We plot these against the observed treated values to visualize the treatment effect.

fig, ax = plt.subplots(figsize=(8, 6))

treated_c = [f"C{i}" for i in range(n_treated)]

ax.plot(post_treat_ctrl.mean(dim=("chain", "draw")).T,
ls='--');
ax.set_prop_cycle(None);
ax.plot(y[treated, T_treat:].T);

ax.set_xlabel(r"$t - T_{\mathrm{treated}}$");
ax.set_ylabel("y_{i, t}");

handles = [
Line2D([0], [0], c='k',
label="Treated (observed)"),
Line2D([0], [0], c='k', ls='--',
label="Control (posterior expected value)")
]
ax.legend(loc='upper left', handles=handles);

ax.set_title("Treated units");

Here we see that the posterior estimates of the treatment effect are quite close to the actual effect.

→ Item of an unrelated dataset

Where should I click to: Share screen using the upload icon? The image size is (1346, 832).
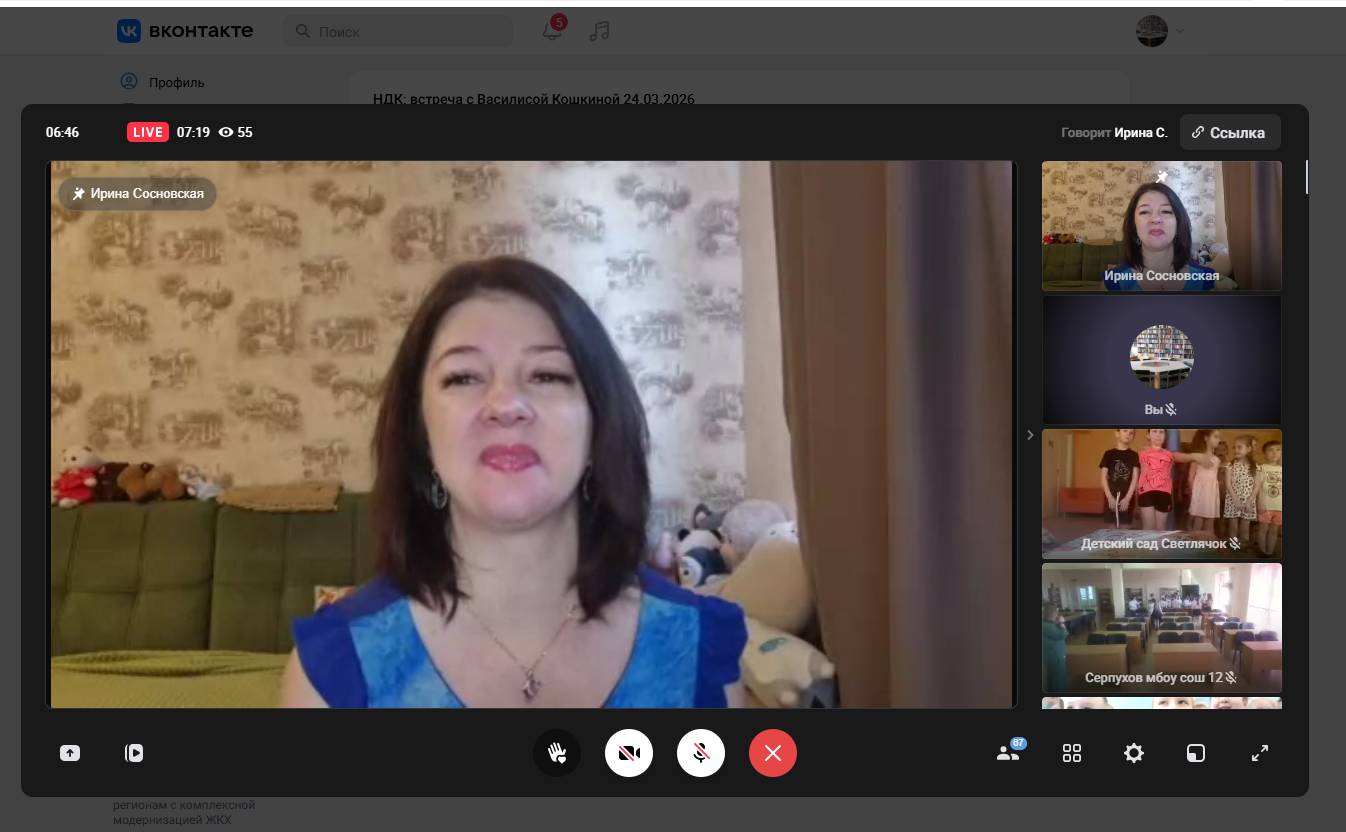click(x=70, y=753)
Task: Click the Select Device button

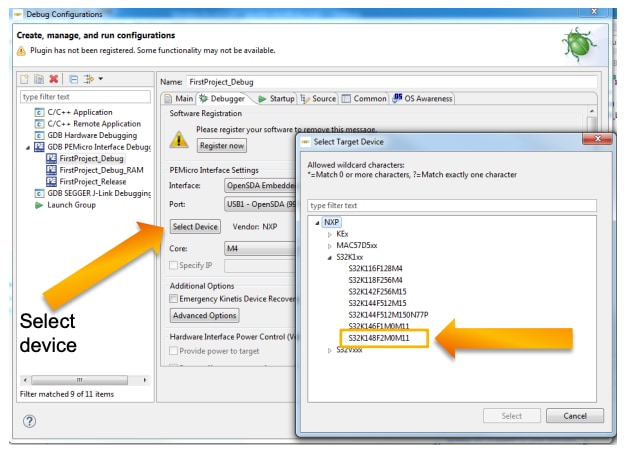Action: 194,227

fig, ax = plt.subplots(figsize=(8, 6))

low, high = (
(y[treated, T_treat:] - post_treat_ctrl)
.quantile([0.025, 0.975],
dim=("chain", "draw", "treat_unit"))
)
ax.fill_between(np.arange(T - T_treat), low, high,
color='C0', alpha=0.25,
label="95% credible interval");
ax.plot([0, T - T_treat - 1], [0, T - T_treat - 1],
c='k', label="Actual");
ax.plot(
y[treated, T_treat:].T \
- post_treat_ctrl.mean(dim=("chain", "draw")).T,
c='C0'
);

handles, _ = ax.get_legend_handles_labels()
handles.insert(
1, Line2D([0], [0],c='C0', label="Posterior expected")
)
ax.legend(loc='upper left', handles=handles);

ax.set_xlabel(r"$t - T_{\mathrm{treated}}$");
ax.set_ylabel("Treatment effect");

This post is available as a Jupyter notebook here.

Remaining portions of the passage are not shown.